▸ **REQUIRED WORK**: Go to the line below containing "Click the red X delete field icon" and print exactly from there through the line containing "Open the three-dot", both included. Print nothing else.

▸ **Saved entries**:
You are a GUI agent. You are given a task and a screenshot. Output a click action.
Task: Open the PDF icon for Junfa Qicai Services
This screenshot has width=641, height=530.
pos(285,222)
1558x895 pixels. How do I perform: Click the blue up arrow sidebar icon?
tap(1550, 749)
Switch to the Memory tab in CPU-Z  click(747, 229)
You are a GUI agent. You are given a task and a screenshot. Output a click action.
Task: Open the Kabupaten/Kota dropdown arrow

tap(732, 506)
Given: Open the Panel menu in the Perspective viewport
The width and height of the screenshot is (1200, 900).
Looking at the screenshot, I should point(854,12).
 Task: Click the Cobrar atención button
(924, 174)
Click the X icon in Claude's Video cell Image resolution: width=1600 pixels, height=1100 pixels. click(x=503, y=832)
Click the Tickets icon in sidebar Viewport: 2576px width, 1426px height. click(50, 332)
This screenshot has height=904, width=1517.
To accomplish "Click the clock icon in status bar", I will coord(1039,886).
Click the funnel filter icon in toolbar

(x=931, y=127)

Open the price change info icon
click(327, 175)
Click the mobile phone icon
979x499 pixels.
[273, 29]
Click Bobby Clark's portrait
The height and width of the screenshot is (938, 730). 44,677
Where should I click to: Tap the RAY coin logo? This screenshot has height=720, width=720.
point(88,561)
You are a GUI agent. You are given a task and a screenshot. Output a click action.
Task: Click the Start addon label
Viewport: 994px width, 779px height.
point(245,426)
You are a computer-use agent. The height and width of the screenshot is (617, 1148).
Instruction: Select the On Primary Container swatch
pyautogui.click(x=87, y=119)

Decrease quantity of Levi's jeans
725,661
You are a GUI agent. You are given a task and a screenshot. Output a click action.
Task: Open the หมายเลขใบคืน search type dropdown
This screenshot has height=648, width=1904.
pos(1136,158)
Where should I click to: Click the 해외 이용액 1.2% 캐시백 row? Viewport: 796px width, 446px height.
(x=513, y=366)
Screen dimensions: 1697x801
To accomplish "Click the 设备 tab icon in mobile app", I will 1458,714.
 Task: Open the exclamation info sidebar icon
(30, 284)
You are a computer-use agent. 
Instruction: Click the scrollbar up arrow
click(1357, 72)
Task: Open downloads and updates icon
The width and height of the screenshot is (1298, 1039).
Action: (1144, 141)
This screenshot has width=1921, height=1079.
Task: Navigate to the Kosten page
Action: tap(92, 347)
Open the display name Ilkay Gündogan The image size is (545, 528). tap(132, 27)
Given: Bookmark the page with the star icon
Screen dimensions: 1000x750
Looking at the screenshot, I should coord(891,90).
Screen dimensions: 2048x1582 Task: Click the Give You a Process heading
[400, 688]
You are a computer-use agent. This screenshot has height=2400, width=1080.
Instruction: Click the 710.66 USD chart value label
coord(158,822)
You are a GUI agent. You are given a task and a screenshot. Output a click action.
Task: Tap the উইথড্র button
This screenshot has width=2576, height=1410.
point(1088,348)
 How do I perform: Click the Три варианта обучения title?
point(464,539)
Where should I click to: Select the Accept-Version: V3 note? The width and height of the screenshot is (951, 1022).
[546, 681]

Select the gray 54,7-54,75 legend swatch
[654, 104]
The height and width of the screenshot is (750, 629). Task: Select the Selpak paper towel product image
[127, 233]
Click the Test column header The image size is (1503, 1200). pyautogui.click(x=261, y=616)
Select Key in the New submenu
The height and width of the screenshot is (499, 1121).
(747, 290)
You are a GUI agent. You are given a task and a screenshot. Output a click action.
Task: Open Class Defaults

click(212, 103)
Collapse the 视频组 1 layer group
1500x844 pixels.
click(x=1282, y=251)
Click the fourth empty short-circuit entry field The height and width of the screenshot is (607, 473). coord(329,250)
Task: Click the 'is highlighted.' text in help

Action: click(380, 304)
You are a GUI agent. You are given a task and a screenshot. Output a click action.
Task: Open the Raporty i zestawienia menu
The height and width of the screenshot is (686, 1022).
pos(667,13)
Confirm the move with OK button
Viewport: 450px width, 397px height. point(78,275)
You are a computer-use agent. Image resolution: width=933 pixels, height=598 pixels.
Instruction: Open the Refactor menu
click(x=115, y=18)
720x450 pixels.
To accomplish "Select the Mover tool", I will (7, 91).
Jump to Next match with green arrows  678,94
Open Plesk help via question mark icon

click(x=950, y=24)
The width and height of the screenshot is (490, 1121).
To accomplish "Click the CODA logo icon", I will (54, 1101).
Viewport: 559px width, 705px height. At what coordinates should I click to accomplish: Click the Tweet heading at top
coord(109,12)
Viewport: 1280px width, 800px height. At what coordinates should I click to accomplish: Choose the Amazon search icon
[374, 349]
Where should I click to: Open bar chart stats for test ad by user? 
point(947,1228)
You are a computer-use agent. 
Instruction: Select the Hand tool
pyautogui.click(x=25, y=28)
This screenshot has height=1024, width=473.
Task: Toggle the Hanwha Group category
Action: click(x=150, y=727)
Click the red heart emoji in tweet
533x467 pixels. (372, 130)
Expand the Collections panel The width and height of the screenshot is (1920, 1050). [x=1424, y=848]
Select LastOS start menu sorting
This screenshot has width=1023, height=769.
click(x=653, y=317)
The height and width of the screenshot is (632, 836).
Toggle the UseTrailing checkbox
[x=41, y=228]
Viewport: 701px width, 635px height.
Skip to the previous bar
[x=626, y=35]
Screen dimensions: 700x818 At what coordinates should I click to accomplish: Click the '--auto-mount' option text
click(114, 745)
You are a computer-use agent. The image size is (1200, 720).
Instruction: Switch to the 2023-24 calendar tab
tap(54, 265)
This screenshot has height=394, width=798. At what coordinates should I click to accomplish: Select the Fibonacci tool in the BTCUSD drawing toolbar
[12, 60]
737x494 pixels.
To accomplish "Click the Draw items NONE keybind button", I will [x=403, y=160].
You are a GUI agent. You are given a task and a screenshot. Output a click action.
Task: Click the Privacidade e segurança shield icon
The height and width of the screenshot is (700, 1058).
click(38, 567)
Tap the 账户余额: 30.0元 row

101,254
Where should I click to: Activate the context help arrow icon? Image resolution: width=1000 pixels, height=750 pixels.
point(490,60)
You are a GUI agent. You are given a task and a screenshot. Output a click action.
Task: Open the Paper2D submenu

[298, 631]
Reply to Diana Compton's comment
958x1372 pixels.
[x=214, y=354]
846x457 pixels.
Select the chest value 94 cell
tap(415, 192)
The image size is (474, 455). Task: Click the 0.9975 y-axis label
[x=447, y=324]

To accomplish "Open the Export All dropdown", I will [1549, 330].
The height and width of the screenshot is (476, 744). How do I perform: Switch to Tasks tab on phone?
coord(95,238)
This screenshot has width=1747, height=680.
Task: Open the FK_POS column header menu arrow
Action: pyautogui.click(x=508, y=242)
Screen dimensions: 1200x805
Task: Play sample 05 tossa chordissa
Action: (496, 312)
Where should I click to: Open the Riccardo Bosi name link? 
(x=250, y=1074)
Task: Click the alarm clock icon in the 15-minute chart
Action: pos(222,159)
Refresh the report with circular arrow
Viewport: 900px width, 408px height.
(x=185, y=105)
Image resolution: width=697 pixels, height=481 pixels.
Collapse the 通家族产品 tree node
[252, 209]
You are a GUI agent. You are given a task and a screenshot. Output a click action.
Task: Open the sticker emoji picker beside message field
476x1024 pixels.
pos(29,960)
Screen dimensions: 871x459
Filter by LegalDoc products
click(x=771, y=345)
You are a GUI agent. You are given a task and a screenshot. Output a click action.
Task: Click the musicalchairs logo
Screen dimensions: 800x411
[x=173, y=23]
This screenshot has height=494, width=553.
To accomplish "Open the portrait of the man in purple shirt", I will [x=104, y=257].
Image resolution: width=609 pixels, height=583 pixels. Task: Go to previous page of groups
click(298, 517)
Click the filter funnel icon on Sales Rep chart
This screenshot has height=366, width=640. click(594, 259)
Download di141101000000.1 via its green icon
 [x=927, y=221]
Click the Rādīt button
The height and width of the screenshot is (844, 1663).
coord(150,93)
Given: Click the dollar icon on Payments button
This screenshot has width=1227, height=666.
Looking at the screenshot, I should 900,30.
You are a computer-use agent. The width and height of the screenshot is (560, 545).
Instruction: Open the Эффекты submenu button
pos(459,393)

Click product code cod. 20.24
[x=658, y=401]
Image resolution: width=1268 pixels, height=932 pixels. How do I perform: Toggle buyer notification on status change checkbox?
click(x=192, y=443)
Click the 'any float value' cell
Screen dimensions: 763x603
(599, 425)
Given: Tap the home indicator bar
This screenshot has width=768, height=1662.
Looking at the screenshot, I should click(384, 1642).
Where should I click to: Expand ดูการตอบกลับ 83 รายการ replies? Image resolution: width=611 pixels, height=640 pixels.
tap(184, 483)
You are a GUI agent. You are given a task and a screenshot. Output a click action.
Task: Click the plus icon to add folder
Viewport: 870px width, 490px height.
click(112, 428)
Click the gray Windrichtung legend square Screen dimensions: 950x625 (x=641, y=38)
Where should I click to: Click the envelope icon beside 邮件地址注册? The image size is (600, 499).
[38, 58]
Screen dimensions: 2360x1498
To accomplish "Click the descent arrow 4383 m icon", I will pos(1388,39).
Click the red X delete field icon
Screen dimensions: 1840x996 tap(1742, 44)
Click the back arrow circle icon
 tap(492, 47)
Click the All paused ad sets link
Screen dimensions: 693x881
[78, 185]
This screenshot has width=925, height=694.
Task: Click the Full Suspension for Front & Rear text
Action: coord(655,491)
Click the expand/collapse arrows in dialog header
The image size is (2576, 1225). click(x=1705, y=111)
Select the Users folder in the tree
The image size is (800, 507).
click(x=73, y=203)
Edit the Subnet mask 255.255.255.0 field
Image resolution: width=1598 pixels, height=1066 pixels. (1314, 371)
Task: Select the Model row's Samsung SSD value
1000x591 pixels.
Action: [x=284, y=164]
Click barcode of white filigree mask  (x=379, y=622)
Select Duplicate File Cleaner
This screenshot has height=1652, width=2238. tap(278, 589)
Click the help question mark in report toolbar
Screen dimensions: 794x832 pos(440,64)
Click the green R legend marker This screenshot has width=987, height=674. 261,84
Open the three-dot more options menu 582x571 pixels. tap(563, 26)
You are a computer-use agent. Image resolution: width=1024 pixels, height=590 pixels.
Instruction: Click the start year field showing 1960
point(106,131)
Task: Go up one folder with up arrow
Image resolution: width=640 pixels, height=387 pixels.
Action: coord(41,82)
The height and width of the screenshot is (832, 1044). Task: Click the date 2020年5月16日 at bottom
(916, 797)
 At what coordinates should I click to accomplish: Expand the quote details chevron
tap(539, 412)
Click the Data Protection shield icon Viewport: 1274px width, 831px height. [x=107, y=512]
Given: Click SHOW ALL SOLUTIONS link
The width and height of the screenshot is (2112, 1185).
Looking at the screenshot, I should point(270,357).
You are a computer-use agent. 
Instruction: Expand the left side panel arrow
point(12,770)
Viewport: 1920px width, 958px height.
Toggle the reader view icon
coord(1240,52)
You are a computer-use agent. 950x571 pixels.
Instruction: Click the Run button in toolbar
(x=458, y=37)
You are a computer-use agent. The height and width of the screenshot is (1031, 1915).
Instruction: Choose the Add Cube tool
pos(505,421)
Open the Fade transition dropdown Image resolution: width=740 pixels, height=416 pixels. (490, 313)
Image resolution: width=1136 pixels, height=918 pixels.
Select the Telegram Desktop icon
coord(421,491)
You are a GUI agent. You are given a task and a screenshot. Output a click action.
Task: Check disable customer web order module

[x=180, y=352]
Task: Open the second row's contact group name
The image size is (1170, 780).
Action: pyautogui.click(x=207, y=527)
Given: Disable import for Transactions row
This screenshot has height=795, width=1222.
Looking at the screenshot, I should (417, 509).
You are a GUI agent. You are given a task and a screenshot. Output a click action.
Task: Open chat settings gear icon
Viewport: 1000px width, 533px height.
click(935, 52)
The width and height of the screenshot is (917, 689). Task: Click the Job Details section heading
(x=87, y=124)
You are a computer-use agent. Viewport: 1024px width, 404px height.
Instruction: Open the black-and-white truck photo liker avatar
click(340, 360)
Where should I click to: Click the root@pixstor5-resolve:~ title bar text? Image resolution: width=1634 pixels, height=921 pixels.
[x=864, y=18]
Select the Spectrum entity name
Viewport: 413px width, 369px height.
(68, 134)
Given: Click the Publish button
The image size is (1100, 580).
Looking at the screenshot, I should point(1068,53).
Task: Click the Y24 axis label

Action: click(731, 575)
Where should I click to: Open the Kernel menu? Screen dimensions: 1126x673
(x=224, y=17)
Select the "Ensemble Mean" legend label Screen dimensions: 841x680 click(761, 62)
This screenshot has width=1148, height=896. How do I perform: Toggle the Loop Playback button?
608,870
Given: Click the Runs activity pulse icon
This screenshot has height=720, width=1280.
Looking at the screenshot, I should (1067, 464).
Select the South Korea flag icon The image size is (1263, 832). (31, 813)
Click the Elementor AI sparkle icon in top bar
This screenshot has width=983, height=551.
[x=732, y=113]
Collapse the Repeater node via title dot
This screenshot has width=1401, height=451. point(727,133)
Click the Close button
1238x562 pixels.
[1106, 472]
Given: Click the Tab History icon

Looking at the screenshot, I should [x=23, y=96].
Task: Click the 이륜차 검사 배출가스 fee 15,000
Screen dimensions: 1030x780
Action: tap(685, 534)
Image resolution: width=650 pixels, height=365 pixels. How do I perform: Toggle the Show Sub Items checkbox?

▸ **ANSWER SECTION**:
Click the red X delete field icon
Screen dimensions: 1840x996 tap(1742, 44)
Click the back arrow circle icon
 tap(492, 47)
Click the All paused ad sets link
Screen dimensions: 693x881
[78, 185]
This screenshot has width=925, height=694.
Task: Click the Full Suspension for Front & Rear text
Action: coord(655,491)
Click the expand/collapse arrows in dialog header
The image size is (2576, 1225). click(x=1705, y=111)
Select the Users folder in the tree
The image size is (800, 507).
click(x=73, y=203)
Edit the Subnet mask 255.255.255.0 field
Image resolution: width=1598 pixels, height=1066 pixels. (1314, 371)
Task: Select the Model row's Samsung SSD value
1000x591 pixels.
Action: [x=284, y=164]
Click barcode of white filigree mask  (x=379, y=622)
Select Duplicate File Cleaner
This screenshot has height=1652, width=2238. tap(278, 589)
Click the help question mark in report toolbar
Screen dimensions: 794x832 pos(440,64)
Click the green R legend marker This screenshot has width=987, height=674. 261,84
Open the three-dot more options menu 582x571 pixels. tap(563, 26)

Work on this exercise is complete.